Show Abstract | Download Original | Original Source | Check in Google Scholar | DOI: 10.26499/jentera.v14i1.7918

Abstract

This article aims to explore the forms of masculinity and unveils the puspose behind its portrayal in The Story of Jan Dara by Utsana Phleungtham. The research employs a descriptive-qualitative method and a textual approach. The data were collected through library research while data analysis was conducted through repeated readings and interpretation of the novel’s narrative and dialogue.

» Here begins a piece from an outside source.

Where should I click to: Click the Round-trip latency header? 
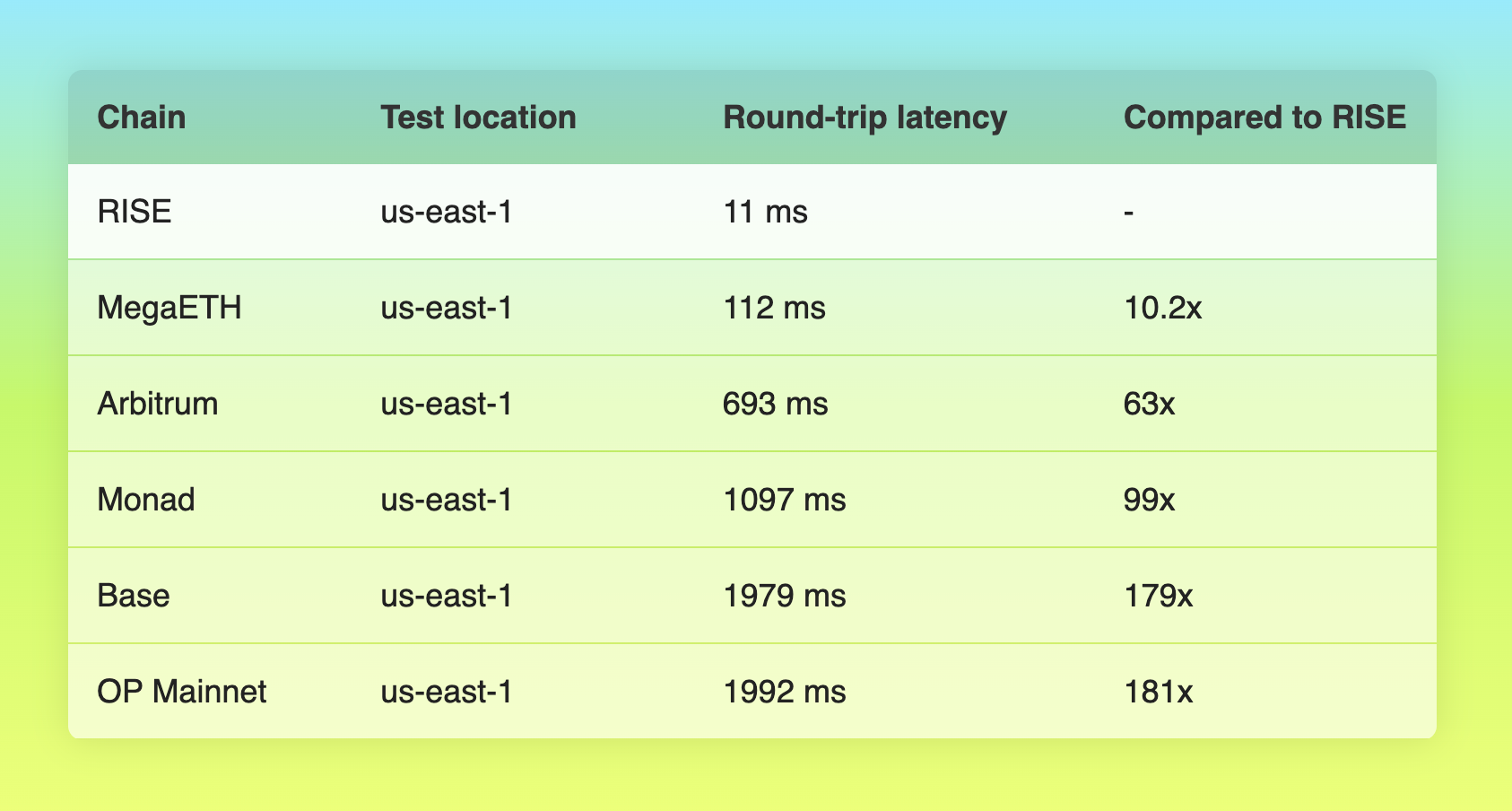coord(865,118)
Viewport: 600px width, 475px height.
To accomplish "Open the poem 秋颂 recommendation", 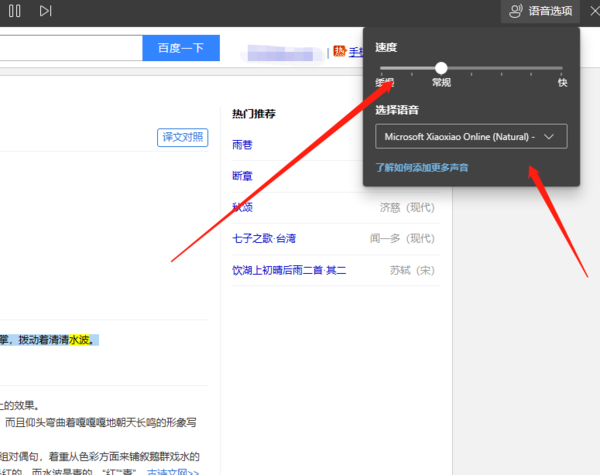I will tap(242, 208).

The findings reveal that the concept of masculinity is explicitly depicted and represented through social status, bodily gestures, and power relations based on sexuality, in order to maintain masculine domination and the patriarchal system deeply rooted in society. Abstrak Artikel ini bertujuan untuk mengeksplorasi bentuk-bentuk maskulinitas seerta menemukan penggambaran maskulinitias tersebut dalam novel The Story of Jan Dara karya Utsana Phleungtham. Penelitian ini menggunakan metode deskriptif-kualitatif dengan pendekatan terhadap teks. Teknik pengumpulan data dilakukan melalui studi pustaka, sementara teknik analisis data dilakukan dengan pembacaan berulang dan interpretasi terhadap narasi dan dialog dalam novel. Hasil penelitian menunjukkan bahwa konsep maskulinitas digambarkan secara gamblang dan direpresentasikan melalui status sosial, gestur tubuh, serta relasi kuasa berbasis seksualitas guna tetap menjaga dominasi maskulin dan sistem patriarki yang telah mengakar dalam masyarakat.